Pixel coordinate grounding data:
################
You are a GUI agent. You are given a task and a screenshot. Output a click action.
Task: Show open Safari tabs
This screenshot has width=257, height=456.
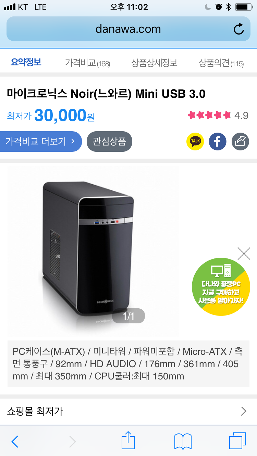pos(237,441)
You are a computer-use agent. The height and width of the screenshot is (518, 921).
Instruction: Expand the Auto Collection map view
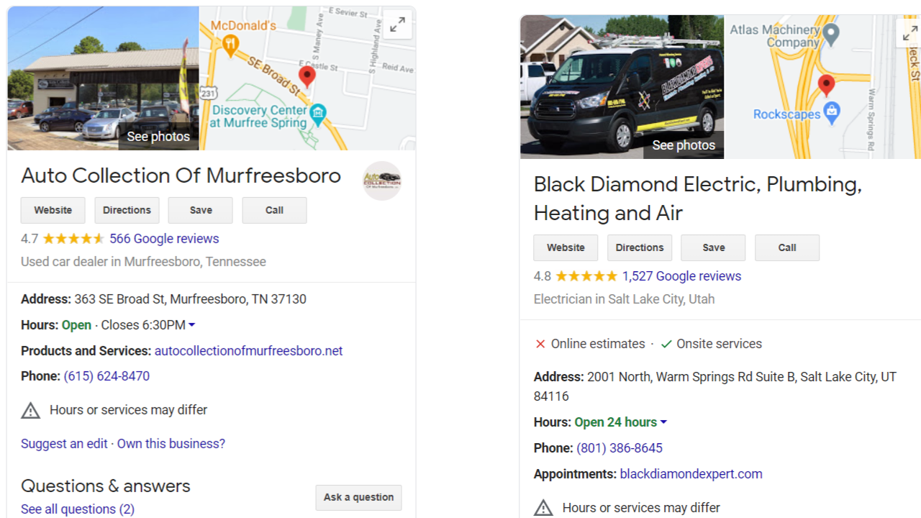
################
# Your assignment:
Find the string "agent" in the entries above. Copy each line where it occurs.

# Answer space:
You are a GUI agent. You are given a task and a screenshot. Output a click action.
You are a computer-use agent. The height and width of the screenshot is (518, 921).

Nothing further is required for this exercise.